You could name Book resources something like:
/book/{isbn}
and Wishlist resources:
/customer/{customer}/wishlist
assuming you have one wishlist per customer.
The authoritative Wishlists are on the server, and the client has a local cached copy. Likewise the authoritative Books are on the server, and the client has cached copies.
The Book representation could be, say, an XML document with the metadata. The Wishlist representation would be a list of Book resource names (and perhaps snippets of metadata). The Atom and RSS formats seem good fits for Wishlist representations.
So your client-server synchronization would go like this:
GET /customer/{customer}/wishlist
for ( each Book resource name /book/{isbn} in the wishlist )
GET /book/{isbn}
This is fully RESTful, and lets the client later on do PUT (to update a Wishlist) and DELETE (to delete it).
This synchronization would be pretty efficient on a wired connection, but since you're on a mobile you need to be more careful. As #marshally points out, HTTP 1.1 has a lot of optimization features. Do read that HTTP caching tutorial, and be sure to have your web server properly set Expires headers, ETags, etc. Then make sure the client has an HTTP cache. If your app were browser-based, you could leverage the browser cache. If you're rolling your own app, and can't find a caching library to use, you can write a really basic HTTP 1.1 cache that stores the returned representations in a database or in the file system. The cache entries would be indexed by resource names, and hold the expiration dates, entity tag numbers, etc. This cache might take a couple days or a week or two to write, but it is a general solution to your synchronization problems.
You can also consider using GZIP compression on the responses, as this cuts down the sizes by maybe 60%. All major browsers and servers support it, and there are client libraries you can use if your programming language doesn't already (Java has GzipInputStream, for instance).
If I strip out the domain-specific details from your question, here's what I get:
In your RESTful client-server application, the client stores a local copy of a large resource.
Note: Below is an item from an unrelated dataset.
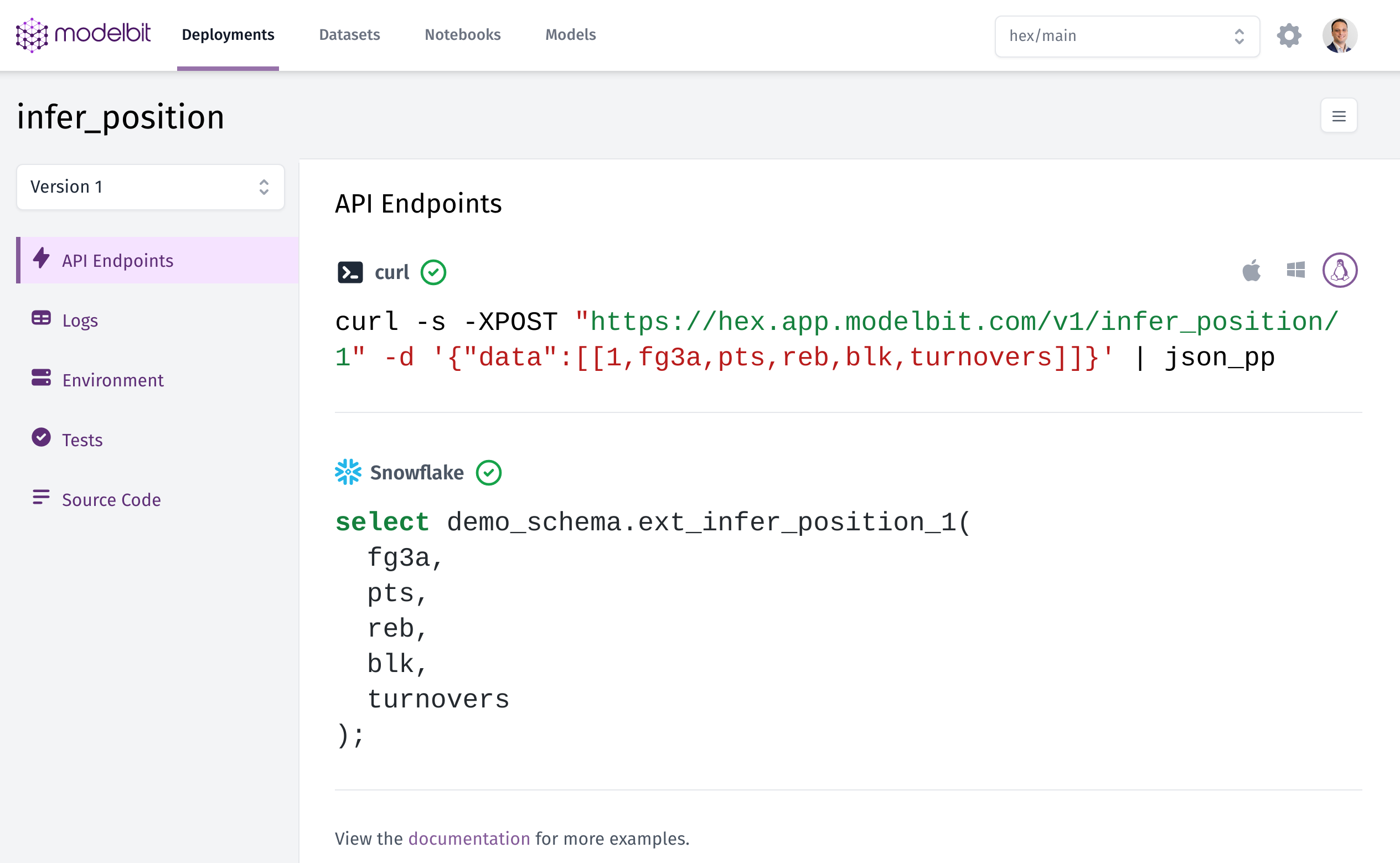
Task: Click the green checkmark beside Snowflake
Action: click(489, 473)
Periodically, the client needs to check with the server to determine whether its copy of the resource is up-to-date.
marshally's suggestion is to use HTTP caching, which IMO is a good approach provided it can be done within your app's constraints (e.g., authentication system).
The downside is that if the resource is stale in any way, you'll be downloading the entire list, which sounds like it's not feasible in your situation.
Instead, how about re-evaluating the need to keep a local copy of the Wishlist in the first place:
How is your client currently using the local Wishlist?
If you had to, how would you replace the local copy with data fetched from the server?
What have you done to minimize your client's data requirements when building its Wishlist view(s) and executing business logic?
Your third alternative sounds nice, but I agree that it doesn't feel to RESTfull ...
Here's another suggestion that may or may not work: If you keep a version history of of your list, you could ask for updates since a specific version. This feels more like something that can be a GET operation. The version identifiers could either be simple version numbers (like in e.g. svn), or if you want to support branching or other non-linear history they could be some kind of checksums (like in e.g. monotone).
Disclaimer: I'm not an expert on REST philosophy or implementation by any means.
Edit: Did you ad that PS after I loaded the question? Or did I simply not read your question all the way through before writing an answer? Sorry. I still think the versioning might be a good idea, though.